Does that cause anxiety? You bet it does! However, it’s not an ever-present anxiety. I don’t worry about it all day or even every day. I probably go a week or so without connecting the dots of my situation to the point of being desperate. If you can get to that point, you’ll be serving your body and mind well.

What do you do to alleviate anxiety when it strikes?

Comments

  1. Katiebsmith says

    The anxiety that comes with transplant is tough but having gone through the evaluation and now being listed, I can tell you that it gets easier so long as you are willing to meet it head on. It is the hardest thing you will ever do, but if you approach the wait like training for an Olympic event, you can ease that anxiety by being in the best physical and mental condition possible.

    • Thanks for the reassurance of that. I have wrestled with the possibility
      enough times in the last 5 years to be to the point now where I actually
      have to remind myself to keep these lungs as long as I can because I see
      CFers running and doing things they haven’t done since they were kids. I
      know transplant will come relatively fast at my center if that time ever
      comes, so I will have to be completely prepared once listed.

  2. Anonymous says

    I try to remember that the only thing I can control in life is me, and that the way I react to things teaches my children how to react to things. Meditation, & running also help!

  3. Meganeneville says

    I find myself getting anxious about these things for Aidan and then realize that ‘anxiety’ really doesn’t change a darn thing about the situation. Aidan also has issues with many allergies to IV and oral antibiotics and MRSA for 3 years only complicates it. He is down to sooo few drugs and he is only 6 years old. Some days it is completely daunting especially when he is sick with sinuses that he can hardly lift his head. I find myself totally beside myself for what will be left for him as he gets older….But I have to talk myself down from it because there is nothing I can do about it. It kinda blows. Megan

  4. Thank you for writing this article and sharing your story and struggle with all of your readers. I have yet to feel the anxiety of the “Transplant” word and hope I have many many years before I go through that – I have a feeling it will be a harder form of anxiety to quell because as you stated, “it is looking mortality in the face.”

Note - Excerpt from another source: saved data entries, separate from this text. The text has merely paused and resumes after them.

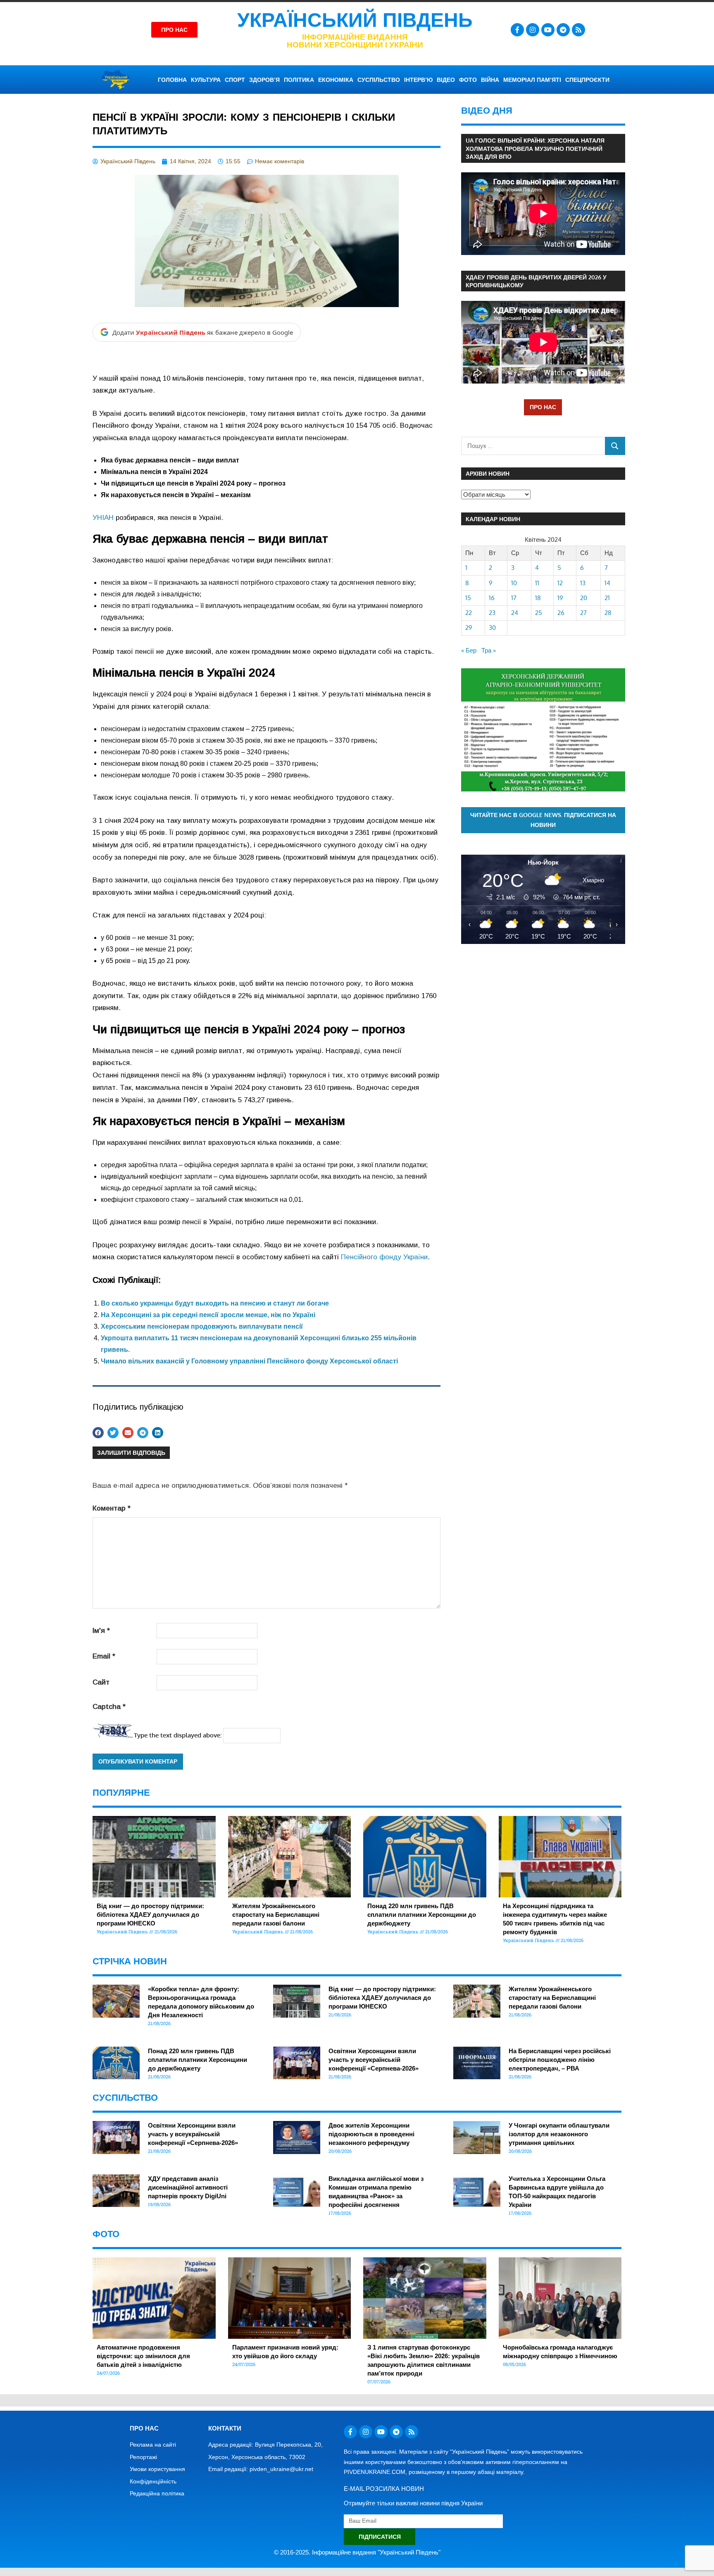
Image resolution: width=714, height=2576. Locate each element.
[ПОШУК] (615, 446)
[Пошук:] (533, 446)
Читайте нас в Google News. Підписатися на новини (543, 820)
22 (468, 613)
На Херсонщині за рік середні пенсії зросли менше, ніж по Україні (208, 1314)
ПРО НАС (543, 406)
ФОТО (468, 79)
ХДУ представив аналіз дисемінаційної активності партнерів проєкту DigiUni (188, 2187)
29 (468, 627)
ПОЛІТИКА (299, 79)
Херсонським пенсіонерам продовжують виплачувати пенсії (202, 1326)
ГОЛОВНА (172, 79)
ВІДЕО (446, 79)
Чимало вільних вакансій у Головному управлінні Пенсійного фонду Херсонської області (249, 1361)
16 (492, 598)
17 (513, 598)
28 (608, 613)
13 (582, 583)
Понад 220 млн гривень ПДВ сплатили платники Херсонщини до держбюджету (421, 1914)
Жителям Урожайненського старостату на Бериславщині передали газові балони (275, 1914)
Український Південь (355, 20)
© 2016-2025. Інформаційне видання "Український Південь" (357, 2552)
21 (607, 598)
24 (514, 613)
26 (560, 613)
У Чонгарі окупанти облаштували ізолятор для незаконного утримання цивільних (559, 2134)
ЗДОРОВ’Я (264, 79)
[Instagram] (532, 29)
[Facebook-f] (517, 29)
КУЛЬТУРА (206, 79)
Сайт (101, 1682)
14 (607, 583)
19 (560, 598)
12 (560, 583)
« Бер (468, 650)
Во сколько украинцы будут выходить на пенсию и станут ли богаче (215, 1303)
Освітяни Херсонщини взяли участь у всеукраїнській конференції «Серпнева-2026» (373, 2059)
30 (492, 627)
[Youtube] (548, 29)
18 (538, 598)
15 (468, 598)
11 (537, 583)
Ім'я (101, 1631)
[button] (98, 1432)
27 (583, 613)
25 (538, 613)
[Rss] (578, 29)
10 (514, 583)
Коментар (112, 1508)
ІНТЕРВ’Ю (418, 79)
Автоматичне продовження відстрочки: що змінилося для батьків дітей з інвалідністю (143, 2356)
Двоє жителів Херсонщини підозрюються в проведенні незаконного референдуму (371, 2134)
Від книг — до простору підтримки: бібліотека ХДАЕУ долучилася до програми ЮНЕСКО (150, 1914)
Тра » (488, 650)
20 (583, 598)
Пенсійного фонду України (384, 1257)
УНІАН (103, 518)
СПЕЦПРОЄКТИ (587, 79)
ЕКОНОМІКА (335, 79)
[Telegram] (563, 29)
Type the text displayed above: (177, 1735)
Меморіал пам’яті (532, 79)
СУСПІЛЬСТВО (378, 79)
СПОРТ (235, 79)
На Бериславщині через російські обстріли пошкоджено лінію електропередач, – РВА (560, 2059)
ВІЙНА (490, 79)
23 (492, 613)
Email (104, 1656)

    My anxiety really hit its peak when I moved out and was on my own for the first time. Up until then, my parents took care of me and helped to watch out for the first signs of illness or to make sure I was complying with all my treatments (which I actually didn’t do when I lived at home but focused on once I left the nest). It has taken a good solid two years to realize what you wrote about – anxiety does nothing to help a situation and in fact, there is currently a clinical trial being done to see if anxiety/depression in CF patients lowers their overall health – interesting to consider.

    I have found two coping mechanisms for my anxiety: prayer and writing. Having a strong central faith has been important to me in my life and recently I have found it is even more important than I previously thought. Then, I write about my fears and I write about the day and I write about whatever compels me at the time and somehow it makes everything better. There is such a power in words as you have proven with your blog and your dedicated readers.

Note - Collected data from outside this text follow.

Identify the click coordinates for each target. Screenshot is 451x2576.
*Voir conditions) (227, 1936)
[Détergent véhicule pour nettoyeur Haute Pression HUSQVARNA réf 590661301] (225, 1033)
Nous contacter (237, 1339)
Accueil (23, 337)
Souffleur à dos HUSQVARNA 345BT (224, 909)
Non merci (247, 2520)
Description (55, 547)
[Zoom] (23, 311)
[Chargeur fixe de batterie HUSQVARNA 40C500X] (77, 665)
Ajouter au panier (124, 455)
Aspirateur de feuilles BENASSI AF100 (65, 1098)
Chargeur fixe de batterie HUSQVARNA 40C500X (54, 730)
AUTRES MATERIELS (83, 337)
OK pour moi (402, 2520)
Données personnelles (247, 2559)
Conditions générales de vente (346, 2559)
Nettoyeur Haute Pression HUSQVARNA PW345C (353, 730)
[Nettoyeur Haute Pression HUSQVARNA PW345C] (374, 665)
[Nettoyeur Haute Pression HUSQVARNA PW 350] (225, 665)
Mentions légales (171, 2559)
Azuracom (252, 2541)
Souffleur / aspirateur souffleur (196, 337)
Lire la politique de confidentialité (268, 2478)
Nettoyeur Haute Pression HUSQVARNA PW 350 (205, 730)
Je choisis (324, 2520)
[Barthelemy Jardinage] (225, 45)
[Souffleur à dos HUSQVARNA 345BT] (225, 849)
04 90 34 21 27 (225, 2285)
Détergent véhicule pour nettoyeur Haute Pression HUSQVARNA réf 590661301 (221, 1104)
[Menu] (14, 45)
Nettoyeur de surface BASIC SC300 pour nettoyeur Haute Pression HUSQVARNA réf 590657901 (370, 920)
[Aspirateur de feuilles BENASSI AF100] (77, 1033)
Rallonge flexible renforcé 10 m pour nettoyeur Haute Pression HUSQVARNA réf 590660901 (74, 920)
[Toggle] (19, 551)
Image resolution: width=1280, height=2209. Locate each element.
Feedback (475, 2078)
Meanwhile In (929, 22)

    So, thank you once again for writing about this topic – I think it’s critical for all of us (not just CFers) to realize that anxiety is useless and needs to be made powerless in our lives in order to fully live. Here’s to prayer that new and better antibiotics will continue through the drug pipeline so that each of us can hold off facing the “T” word for just a little longer.

    • Thanks for prompting this article. I’m always welcome to address topics that are on the mind of the community because that’s what people want to read, rather than the all-too-common deathbed blogs out there.

      As long as you keep with your treatments, the “T” word should be a ways off, but I completely understand the pressures of the full-time job and how work just gets in the way. For me, it was necessary to start my business from home. I’ll write about my new routine next in hopes that even those still slugging it in the office can use some of my ideas.